Even though the course was secular, we were energized by what I came to see as the good life in pursuit of shalom, rather than Aristotle’s eudaimonia. Shalom is that thick and verdant vision of interconnected justice and flourishing beyond all oppression and scarcity. Shalom is when we are in right-relation with Creator, neighbor, self, and creation. It is marked by “joy, well-being, harmony, and prosperity,” as well as by its concern for the most vulnerable.
If Aristotle’s aristocratic eudaimonia requires ‘vertical’ virtues, we learned instead of ‘horizontal’ virtues oriented towards the telos of shalom. To name a few, these ‘horizontal virtues’ are solidarity, friendship, interdependence, self-reflection, dancing, generosity, honoring one another and the earth, making a preferential option for the poor, analyzing the structural and historical causes of suffering and death, and even “militantisme” (organizing and activism). These are what theologian Vincent Lloyd calls the “virtues against domination” which grapple with a world “choke-full of systems of domination.”
Medical training too often reinforces what theologian Willie Jennings calls the “virtues of possession, control, and mastery”—vertical virtues aimed towards an imperial telos of “self-sufficient white masculinity.” Just as Aristotle’s virtue theory was too male and aristocratic, today’s is too White, too complacent, and too success-oriented.[1]
As a medical trainee, I sense this is the warped framework of virtues which is unofficially taught in today’s medical spaces (often with a heavy hand).
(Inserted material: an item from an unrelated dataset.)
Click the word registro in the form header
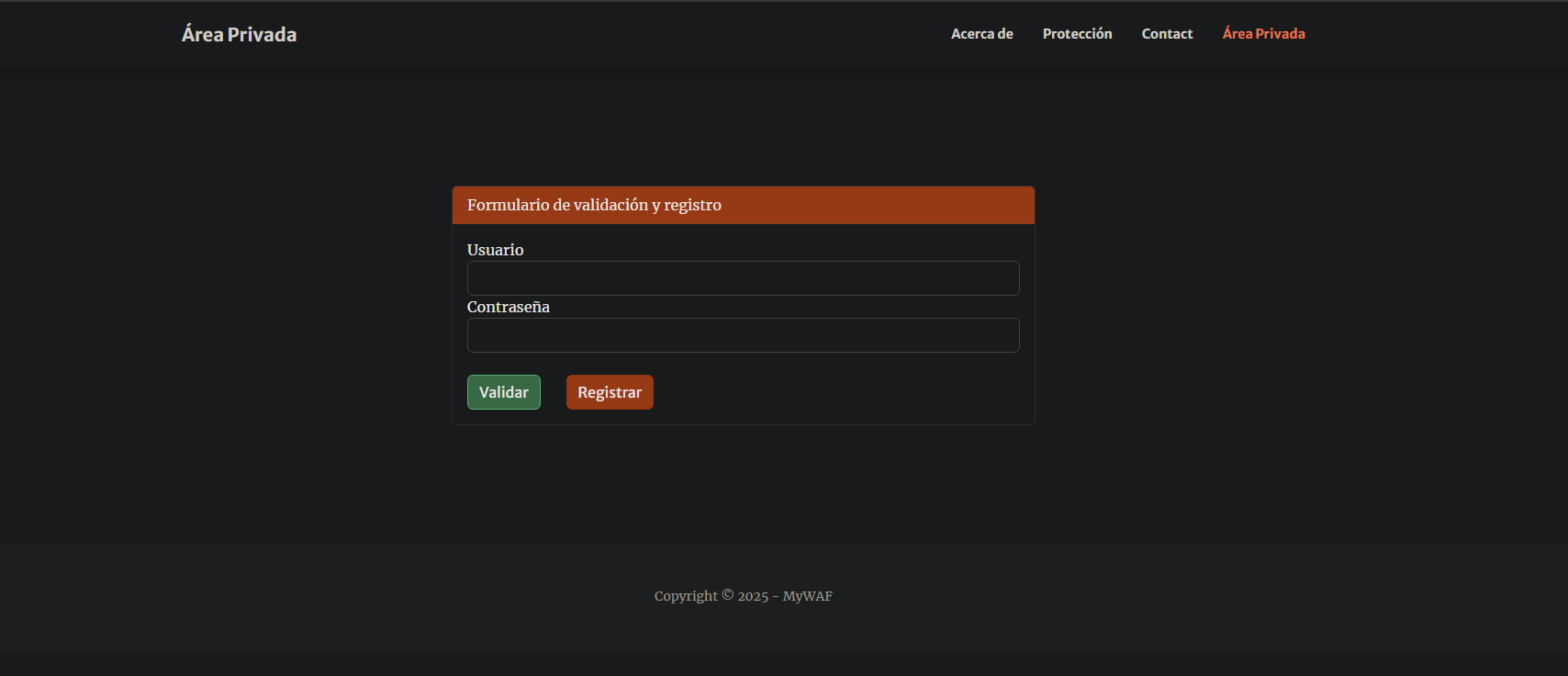This screenshot has width=1568, height=676. tap(692, 205)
In fact, just like contemporary medical ethics, the public, official face of Aristotelian virtue ethics is unobjectionable. Inspecting Aristotle’s list of admirable virtues doesn’t reveal the problem, because all of his virtues are, well, admirable. It is rather the telos we must examine, as well as the list of hidden, unadmirable, and unofficial virtues which that telos requires.
To avoid reifying unjust social structures, today’s virtue theorists might listen to the testimonies of our Haitian brothers and sisters. They might retrieve patristic sources like Gregory of Nazianzus who reminds us that “of all the virtues … the best is ‘love of the poor’” (philoptochias). Medical ethicists might learn from contemporary Womanist virtue ethics which centers around the voices of Black women and others from the margins.
I hope that future medical professional formation not only instructs us in virtues such as “fidelity to trust” and “fortitude,”[2] but also forms us for countercultural actions like responding publicly when our patients cannot afford their insulin or ARTs, combatting the sources of contemporary ‘deaths of despair,’ fighting for human rights, or communally choosing lives of accompaniment and service among the poorest and most vulnerable. In this way, medical formation can move beyond the vertical virtues of the elite, and cultivate instead the horizontal virtues which are oriented towards the shalom required for our patients’ health to truly flourish.
Warm thanks to Dr. Farr Curlin for his insightful feedback and his passion for the virtues in medical formation. Thank you as well to Michelle Morse and the EqualHealth team for their education in virtue and thirst for justice.
References:
[1] See Therese Lysaught and Cory Mitchell’s talk “Vicious Trauma: Poverty, Race, Bodies and the Confounding of Virtue Ethics” at the 2021 Society for Christian Ethics, and as a forthcoming article.
[2] These are mentioned, inter alia, in The Virtues in Medical Practice by Edmund D. Pelegrino and David C. Thomasma.